■ Dataset excerpts:
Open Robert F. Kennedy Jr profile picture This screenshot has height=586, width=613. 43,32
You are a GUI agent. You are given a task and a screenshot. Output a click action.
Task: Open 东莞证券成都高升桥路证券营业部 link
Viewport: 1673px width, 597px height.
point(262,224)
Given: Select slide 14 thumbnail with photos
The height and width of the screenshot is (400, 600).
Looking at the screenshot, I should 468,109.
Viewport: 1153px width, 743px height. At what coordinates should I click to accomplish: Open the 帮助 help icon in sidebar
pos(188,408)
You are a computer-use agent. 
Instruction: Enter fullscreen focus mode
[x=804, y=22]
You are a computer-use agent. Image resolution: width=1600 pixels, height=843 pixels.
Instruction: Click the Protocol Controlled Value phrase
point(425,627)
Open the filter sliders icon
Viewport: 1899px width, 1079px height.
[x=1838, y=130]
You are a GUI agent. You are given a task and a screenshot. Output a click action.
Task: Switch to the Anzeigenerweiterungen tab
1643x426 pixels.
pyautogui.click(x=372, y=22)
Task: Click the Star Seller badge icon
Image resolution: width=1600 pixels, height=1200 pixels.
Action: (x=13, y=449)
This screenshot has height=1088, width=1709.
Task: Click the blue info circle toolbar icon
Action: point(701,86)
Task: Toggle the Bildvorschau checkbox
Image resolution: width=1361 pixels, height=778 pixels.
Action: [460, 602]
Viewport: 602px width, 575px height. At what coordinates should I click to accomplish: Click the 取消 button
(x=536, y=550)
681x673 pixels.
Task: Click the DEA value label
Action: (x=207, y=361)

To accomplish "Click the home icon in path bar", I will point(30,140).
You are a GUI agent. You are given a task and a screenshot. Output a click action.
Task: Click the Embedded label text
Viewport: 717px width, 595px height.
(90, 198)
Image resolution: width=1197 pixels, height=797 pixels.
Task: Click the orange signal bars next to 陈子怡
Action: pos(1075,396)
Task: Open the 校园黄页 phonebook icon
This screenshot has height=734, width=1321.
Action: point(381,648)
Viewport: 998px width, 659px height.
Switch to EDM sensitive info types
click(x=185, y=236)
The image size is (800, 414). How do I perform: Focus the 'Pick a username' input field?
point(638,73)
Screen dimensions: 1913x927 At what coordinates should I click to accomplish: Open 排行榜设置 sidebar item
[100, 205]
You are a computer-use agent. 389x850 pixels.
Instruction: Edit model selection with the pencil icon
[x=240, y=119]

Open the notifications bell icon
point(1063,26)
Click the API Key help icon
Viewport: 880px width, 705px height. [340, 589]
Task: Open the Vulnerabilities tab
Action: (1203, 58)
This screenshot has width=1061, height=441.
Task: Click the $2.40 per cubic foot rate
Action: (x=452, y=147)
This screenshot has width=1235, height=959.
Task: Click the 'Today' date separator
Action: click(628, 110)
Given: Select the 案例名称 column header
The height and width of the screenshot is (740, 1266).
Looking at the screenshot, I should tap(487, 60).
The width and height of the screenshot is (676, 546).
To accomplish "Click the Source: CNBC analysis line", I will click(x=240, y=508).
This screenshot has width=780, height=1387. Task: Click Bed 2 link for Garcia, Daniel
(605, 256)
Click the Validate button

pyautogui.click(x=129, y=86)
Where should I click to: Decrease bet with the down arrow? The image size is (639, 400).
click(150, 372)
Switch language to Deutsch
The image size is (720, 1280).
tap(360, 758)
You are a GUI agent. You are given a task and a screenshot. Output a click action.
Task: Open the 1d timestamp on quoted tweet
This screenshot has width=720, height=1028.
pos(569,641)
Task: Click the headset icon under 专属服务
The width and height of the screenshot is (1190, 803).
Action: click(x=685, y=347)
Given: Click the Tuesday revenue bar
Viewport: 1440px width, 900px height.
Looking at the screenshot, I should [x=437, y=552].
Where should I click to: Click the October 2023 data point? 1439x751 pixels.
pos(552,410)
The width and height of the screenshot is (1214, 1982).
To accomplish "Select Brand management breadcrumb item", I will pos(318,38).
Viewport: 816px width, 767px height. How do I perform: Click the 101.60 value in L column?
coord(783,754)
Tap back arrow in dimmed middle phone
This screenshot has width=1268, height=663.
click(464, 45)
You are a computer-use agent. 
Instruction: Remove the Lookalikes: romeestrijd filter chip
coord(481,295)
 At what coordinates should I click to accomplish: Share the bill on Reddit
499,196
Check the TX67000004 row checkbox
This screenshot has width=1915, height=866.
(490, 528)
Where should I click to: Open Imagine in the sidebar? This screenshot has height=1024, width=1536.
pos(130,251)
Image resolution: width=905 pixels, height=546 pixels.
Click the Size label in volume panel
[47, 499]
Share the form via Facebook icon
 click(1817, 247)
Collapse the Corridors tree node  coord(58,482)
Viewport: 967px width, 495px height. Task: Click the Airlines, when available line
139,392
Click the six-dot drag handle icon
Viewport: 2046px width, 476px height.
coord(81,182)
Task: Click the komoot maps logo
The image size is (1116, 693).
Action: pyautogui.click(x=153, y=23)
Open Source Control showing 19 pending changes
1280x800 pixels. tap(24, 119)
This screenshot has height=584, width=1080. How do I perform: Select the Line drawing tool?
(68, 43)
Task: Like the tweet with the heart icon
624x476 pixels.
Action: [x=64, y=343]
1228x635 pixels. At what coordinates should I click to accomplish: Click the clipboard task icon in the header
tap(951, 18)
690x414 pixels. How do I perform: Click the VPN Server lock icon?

■ What to produce: Your answer must be an exact copy of every entry above.

■ Written reply:
Open Robert F. Kennedy Jr profile picture This screenshot has height=586, width=613. 43,32
You are a GUI agent. You are given a task and a screenshot. Output a click action.
Task: Open 东莞证券成都高升桥路证券营业部 link
Viewport: 1673px width, 597px height.
point(262,224)
Given: Select slide 14 thumbnail with photos
The height and width of the screenshot is (400, 600).
Looking at the screenshot, I should 468,109.
Viewport: 1153px width, 743px height. At what coordinates should I click to accomplish: Open the 帮助 help icon in sidebar
pos(188,408)
You are a computer-use agent. 
Instruction: Enter fullscreen focus mode
[x=804, y=22]
You are a computer-use agent. Image resolution: width=1600 pixels, height=843 pixels.
Instruction: Click the Protocol Controlled Value phrase
point(425,627)
Open the filter sliders icon
Viewport: 1899px width, 1079px height.
[x=1838, y=130]
You are a GUI agent. You are given a task and a screenshot. Output a click action.
Task: Switch to the Anzeigenerweiterungen tab
1643x426 pixels.
pyautogui.click(x=372, y=22)
Task: Click the Star Seller badge icon
Image resolution: width=1600 pixels, height=1200 pixels.
Action: (x=13, y=449)
This screenshot has height=1088, width=1709.
Task: Click the blue info circle toolbar icon
Action: point(701,86)
Task: Toggle the Bildvorschau checkbox
Image resolution: width=1361 pixels, height=778 pixels.
Action: [460, 602]
Viewport: 602px width, 575px height. At what coordinates should I click to accomplish: Click the 取消 button
(x=536, y=550)
681x673 pixels.
Task: Click the DEA value label
Action: (x=207, y=361)

To accomplish "Click the home icon in path bar", I will point(30,140).
You are a GUI agent. You are given a task and a screenshot. Output a click action.
Task: Click the Embedded label text
Viewport: 717px width, 595px height.
(90, 198)
Image resolution: width=1197 pixels, height=797 pixels.
Task: Click the orange signal bars next to 陈子怡
Action: pos(1075,396)
Task: Open the 校园黄页 phonebook icon
This screenshot has height=734, width=1321.
Action: point(381,648)
Viewport: 998px width, 659px height.
Switch to EDM sensitive info types
click(x=185, y=236)
The image size is (800, 414). How do I perform: Focus the 'Pick a username' input field?
point(638,73)
Screen dimensions: 1913x927 At what coordinates should I click to accomplish: Open 排行榜设置 sidebar item
[100, 205]
You are a computer-use agent. 389x850 pixels.
Instruction: Edit model selection with the pencil icon
[x=240, y=119]

Open the notifications bell icon
point(1063,26)
Click the API Key help icon
Viewport: 880px width, 705px height. [340, 589]
Task: Open the Vulnerabilities tab
Action: (1203, 58)
This screenshot has width=1061, height=441.
Task: Click the $2.40 per cubic foot rate
Action: (x=452, y=147)
This screenshot has width=1235, height=959.
Task: Click the 'Today' date separator
Action: click(628, 110)
Given: Select the 案例名称 column header
The height and width of the screenshot is (740, 1266).
Looking at the screenshot, I should tap(487, 60).
The width and height of the screenshot is (676, 546).
To accomplish "Click the Source: CNBC analysis line", I will click(x=240, y=508).
This screenshot has width=780, height=1387. Task: Click Bed 2 link for Garcia, Daniel
(605, 256)
Click the Validate button

pyautogui.click(x=129, y=86)
Where should I click to: Decrease bet with the down arrow? The image size is (639, 400).
click(150, 372)
Switch language to Deutsch
The image size is (720, 1280).
tap(360, 758)
You are a GUI agent. You are given a task and a screenshot. Output a click action.
Task: Open the 1d timestamp on quoted tweet
This screenshot has width=720, height=1028.
pos(569,641)
Task: Click the headset icon under 专属服务
The width and height of the screenshot is (1190, 803).
Action: click(x=685, y=347)
Given: Click the Tuesday revenue bar
Viewport: 1440px width, 900px height.
Looking at the screenshot, I should [x=437, y=552].
Where should I click to: Click the October 2023 data point? 1439x751 pixels.
pos(552,410)
The width and height of the screenshot is (1214, 1982).
To accomplish "Select Brand management breadcrumb item", I will pos(318,38).
Viewport: 816px width, 767px height. How do I perform: Click the 101.60 value in L column?
coord(783,754)
Tap back arrow in dimmed middle phone
This screenshot has width=1268, height=663.
click(464, 45)
You are a computer-use agent. 
Instruction: Remove the Lookalikes: romeestrijd filter chip
coord(481,295)
 At what coordinates should I click to accomplish: Share the bill on Reddit
499,196
Check the TX67000004 row checkbox
This screenshot has width=1915, height=866.
(490, 528)
Where should I click to: Open Imagine in the sidebar? This screenshot has height=1024, width=1536.
pos(130,251)
Image resolution: width=905 pixels, height=546 pixels.
Click the Size label in volume panel
[47, 499]
Share the form via Facebook icon
 click(1817, 247)
Collapse the Corridors tree node  coord(58,482)
Viewport: 967px width, 495px height. Task: Click the Airlines, when available line
139,392
Click the six-dot drag handle icon
Viewport: 2046px width, 476px height.
coord(81,182)
Task: Click the komoot maps logo
The image size is (1116, 693).
Action: pyautogui.click(x=153, y=23)
Open Source Control showing 19 pending changes
1280x800 pixels. tap(24, 119)
This screenshot has height=584, width=1080. How do I perform: Select the Line drawing tool?
(68, 43)
Task: Like the tweet with the heart icon
624x476 pixels.
Action: [x=64, y=343]
1228x635 pixels. At what coordinates should I click to accomplish: Click the clipboard task icon in the header
tap(951, 18)
690x414 pixels. How do I perform: Click the VPN Server lock icon?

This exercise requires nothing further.